Task goal:
Reproduce the listing verbatim from the line containing "This screenshot has width=1267, height=625." through the line containing "Action: [x=482, y=186]", both lines included.
>> Begin Provided entries
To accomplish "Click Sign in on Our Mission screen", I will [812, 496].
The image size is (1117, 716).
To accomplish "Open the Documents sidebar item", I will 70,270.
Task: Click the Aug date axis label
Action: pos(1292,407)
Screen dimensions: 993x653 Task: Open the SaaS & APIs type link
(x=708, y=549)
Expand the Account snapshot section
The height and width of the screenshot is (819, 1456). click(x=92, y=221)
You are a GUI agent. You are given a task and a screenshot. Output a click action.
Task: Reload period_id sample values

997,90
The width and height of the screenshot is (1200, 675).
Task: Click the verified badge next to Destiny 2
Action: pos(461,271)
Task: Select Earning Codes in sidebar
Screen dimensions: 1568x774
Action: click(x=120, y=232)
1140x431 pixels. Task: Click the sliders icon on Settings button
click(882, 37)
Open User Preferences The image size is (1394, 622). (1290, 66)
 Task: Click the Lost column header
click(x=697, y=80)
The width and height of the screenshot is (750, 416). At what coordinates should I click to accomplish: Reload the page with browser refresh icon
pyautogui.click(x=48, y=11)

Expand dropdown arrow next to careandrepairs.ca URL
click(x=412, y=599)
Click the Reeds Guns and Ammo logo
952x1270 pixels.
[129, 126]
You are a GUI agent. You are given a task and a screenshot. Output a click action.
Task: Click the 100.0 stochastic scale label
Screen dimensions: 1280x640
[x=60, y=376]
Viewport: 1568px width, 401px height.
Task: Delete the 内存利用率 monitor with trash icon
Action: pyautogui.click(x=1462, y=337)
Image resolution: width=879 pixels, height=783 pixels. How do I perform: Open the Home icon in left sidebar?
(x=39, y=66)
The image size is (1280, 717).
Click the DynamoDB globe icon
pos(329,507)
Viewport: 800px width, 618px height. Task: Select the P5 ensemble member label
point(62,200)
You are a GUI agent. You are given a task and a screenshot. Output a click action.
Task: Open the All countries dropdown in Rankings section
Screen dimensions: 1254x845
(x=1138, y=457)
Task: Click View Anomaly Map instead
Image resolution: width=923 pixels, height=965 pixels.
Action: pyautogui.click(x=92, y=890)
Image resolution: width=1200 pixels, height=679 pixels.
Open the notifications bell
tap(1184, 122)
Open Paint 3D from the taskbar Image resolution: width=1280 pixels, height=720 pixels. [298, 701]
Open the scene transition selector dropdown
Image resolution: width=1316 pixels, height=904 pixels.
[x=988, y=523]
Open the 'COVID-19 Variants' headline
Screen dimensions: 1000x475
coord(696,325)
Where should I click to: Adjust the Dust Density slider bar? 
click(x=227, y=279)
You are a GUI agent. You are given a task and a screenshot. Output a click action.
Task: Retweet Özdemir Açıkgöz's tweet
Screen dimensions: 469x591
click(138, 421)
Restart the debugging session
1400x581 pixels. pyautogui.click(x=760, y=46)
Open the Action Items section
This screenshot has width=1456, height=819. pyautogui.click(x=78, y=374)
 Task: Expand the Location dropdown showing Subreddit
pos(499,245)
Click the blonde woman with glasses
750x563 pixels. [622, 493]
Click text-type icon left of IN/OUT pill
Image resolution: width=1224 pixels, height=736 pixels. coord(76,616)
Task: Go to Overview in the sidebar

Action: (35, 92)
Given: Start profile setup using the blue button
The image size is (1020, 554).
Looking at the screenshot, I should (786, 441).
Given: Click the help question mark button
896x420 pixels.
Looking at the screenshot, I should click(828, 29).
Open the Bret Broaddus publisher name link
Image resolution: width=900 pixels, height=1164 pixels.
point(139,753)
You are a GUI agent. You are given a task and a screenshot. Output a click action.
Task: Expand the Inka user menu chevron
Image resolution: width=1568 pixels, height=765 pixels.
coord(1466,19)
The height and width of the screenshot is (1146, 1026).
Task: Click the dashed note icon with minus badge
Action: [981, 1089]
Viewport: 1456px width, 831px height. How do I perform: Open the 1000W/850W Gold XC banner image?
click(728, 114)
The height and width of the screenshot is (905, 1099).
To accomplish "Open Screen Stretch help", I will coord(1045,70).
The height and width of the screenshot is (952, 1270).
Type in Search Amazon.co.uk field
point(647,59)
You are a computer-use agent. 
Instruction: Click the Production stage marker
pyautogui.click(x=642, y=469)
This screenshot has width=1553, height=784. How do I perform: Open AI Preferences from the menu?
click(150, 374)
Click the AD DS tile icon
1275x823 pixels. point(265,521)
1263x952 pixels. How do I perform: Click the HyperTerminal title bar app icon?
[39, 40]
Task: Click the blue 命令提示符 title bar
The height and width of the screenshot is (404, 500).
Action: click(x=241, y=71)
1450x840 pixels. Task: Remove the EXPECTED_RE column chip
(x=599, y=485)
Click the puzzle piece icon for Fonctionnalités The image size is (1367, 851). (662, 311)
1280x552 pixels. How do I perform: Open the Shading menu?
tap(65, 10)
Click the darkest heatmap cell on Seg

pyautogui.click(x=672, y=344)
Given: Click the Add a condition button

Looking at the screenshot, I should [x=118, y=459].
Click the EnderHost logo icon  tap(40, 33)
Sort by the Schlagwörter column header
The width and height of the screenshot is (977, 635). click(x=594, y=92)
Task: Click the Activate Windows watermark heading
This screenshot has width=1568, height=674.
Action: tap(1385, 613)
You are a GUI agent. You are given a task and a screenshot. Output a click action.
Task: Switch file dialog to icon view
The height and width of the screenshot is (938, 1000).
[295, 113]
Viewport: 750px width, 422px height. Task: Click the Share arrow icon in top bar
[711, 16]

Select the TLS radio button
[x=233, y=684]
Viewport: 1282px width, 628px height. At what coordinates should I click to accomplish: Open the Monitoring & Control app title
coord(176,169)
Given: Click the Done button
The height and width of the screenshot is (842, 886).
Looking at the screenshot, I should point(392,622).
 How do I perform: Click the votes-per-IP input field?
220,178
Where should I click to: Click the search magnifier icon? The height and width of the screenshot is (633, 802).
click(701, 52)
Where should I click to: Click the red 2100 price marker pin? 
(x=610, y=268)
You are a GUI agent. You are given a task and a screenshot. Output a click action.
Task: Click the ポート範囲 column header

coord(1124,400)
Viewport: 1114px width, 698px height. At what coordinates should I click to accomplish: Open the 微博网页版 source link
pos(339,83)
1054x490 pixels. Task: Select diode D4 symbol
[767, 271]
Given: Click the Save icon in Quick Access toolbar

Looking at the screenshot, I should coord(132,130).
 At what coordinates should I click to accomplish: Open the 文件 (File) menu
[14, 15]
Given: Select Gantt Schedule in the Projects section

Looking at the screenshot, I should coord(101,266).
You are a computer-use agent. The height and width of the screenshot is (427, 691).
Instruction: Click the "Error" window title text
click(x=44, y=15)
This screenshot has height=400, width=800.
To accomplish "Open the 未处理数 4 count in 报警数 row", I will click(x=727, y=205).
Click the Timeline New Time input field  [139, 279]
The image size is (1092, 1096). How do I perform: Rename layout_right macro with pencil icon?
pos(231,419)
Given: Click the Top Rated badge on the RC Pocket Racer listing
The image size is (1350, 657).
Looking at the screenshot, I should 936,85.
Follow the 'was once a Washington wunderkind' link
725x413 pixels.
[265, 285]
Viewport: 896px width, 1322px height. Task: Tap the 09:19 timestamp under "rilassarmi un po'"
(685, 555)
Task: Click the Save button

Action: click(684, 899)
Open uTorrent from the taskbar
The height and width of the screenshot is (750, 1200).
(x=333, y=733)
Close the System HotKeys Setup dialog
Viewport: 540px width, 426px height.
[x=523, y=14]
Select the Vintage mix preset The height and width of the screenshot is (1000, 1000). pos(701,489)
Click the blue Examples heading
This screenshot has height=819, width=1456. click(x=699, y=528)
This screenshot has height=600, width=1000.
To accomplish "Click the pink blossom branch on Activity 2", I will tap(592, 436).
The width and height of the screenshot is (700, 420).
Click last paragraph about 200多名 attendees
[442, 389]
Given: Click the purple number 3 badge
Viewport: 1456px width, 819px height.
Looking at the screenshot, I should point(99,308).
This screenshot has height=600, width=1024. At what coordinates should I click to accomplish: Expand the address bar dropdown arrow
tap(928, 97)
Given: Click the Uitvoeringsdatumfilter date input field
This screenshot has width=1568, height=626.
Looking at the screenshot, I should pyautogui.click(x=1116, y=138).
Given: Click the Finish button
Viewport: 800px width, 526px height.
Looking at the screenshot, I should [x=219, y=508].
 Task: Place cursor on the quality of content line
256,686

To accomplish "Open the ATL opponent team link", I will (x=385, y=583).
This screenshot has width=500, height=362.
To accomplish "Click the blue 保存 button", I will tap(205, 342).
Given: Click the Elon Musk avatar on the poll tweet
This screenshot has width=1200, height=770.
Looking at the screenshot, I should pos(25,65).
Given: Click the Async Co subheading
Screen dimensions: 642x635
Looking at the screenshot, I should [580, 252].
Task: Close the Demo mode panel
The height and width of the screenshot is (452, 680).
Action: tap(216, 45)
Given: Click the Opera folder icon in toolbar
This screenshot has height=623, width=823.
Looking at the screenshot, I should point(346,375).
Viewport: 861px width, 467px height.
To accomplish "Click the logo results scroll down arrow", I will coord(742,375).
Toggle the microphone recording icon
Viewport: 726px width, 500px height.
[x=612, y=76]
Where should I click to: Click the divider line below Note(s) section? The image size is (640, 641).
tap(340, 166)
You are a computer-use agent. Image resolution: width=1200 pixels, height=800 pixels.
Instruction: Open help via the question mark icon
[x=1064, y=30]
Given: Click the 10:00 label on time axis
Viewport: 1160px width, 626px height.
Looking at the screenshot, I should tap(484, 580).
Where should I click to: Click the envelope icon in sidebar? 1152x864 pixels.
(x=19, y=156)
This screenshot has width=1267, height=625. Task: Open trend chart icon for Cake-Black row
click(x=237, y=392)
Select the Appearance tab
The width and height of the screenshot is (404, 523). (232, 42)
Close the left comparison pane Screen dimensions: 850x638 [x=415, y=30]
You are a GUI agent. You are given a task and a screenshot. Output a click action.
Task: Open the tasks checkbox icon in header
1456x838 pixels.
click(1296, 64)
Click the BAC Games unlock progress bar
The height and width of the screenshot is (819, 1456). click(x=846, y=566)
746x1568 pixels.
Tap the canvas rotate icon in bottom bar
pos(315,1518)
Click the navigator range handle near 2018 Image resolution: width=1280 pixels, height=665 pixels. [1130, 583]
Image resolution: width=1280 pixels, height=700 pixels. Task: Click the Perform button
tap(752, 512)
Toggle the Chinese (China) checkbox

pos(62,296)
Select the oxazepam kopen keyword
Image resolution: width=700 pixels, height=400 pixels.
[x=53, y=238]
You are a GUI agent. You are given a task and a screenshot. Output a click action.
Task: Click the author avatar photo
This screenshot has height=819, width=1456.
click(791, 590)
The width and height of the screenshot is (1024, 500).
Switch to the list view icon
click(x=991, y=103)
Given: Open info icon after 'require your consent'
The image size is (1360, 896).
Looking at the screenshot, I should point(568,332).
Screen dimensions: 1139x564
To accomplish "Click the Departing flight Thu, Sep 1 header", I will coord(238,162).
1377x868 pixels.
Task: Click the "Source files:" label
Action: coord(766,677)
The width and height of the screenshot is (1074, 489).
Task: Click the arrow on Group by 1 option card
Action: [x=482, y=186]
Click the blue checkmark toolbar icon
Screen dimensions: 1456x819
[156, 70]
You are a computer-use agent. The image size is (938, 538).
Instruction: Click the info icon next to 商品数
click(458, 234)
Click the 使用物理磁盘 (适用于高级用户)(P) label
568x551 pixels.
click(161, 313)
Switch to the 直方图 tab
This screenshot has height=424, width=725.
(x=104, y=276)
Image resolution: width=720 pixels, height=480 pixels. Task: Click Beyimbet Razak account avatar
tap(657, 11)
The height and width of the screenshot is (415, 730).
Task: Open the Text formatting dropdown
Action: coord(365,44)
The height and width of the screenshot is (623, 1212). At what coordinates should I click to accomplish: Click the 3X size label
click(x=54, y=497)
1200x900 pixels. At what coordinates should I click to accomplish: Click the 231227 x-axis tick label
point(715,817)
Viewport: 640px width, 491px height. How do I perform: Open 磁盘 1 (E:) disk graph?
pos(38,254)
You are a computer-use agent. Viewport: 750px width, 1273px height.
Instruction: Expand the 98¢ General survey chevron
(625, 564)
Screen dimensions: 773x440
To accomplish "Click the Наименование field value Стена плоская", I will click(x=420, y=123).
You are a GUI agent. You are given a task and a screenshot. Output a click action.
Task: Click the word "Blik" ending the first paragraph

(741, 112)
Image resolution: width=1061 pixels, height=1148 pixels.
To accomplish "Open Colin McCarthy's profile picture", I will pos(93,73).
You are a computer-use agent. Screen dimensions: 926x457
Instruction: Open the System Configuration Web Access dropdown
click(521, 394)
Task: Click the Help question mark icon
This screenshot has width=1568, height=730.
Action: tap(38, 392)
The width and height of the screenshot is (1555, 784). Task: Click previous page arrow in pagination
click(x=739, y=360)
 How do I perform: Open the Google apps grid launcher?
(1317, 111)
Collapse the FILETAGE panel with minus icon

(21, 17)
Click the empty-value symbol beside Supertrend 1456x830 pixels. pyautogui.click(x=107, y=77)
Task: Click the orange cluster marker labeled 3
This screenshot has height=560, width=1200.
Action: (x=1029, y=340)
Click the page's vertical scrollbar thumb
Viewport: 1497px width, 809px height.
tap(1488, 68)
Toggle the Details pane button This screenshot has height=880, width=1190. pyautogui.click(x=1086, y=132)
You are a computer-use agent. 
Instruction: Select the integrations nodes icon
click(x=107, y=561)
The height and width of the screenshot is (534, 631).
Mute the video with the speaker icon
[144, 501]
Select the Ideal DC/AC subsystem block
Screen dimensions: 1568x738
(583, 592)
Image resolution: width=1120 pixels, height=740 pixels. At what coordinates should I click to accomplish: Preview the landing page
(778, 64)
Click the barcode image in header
>> End Provided entries
Output for this exercise:
This screenshot has width=1267, height=625. Task: Open trend chart icon for Cake-Black row
click(x=237, y=392)
Select the Appearance tab
The width and height of the screenshot is (404, 523). (232, 42)
Close the left comparison pane Screen dimensions: 850x638 [x=415, y=30]
You are a GUI agent. You are given a task and a screenshot. Output a click action.
Task: Open the tasks checkbox icon in header
1456x838 pixels.
click(1296, 64)
Click the BAC Games unlock progress bar
The height and width of the screenshot is (819, 1456). click(x=846, y=566)
746x1568 pixels.
Tap the canvas rotate icon in bottom bar
pos(315,1518)
Click the navigator range handle near 2018 Image resolution: width=1280 pixels, height=665 pixels. [1130, 583]
Image resolution: width=1280 pixels, height=700 pixels. Task: Click the Perform button
tap(752, 512)
Toggle the Chinese (China) checkbox

pos(62,296)
Select the oxazepam kopen keyword
Image resolution: width=700 pixels, height=400 pixels.
[x=53, y=238]
You are a GUI agent. You are given a task and a screenshot. Output a click action.
Task: Click the author avatar photo
This screenshot has height=819, width=1456.
click(791, 590)
The width and height of the screenshot is (1024, 500).
Switch to the list view icon
click(x=991, y=103)
Given: Open info icon after 'require your consent'
The image size is (1360, 896).
Looking at the screenshot, I should point(568,332).
Screen dimensions: 1139x564
To accomplish "Click the Departing flight Thu, Sep 1 header", I will coord(238,162).
1377x868 pixels.
Task: Click the "Source files:" label
Action: coord(766,677)
The width and height of the screenshot is (1074, 489).
Task: Click the arrow on Group by 1 option card
Action: [x=482, y=186]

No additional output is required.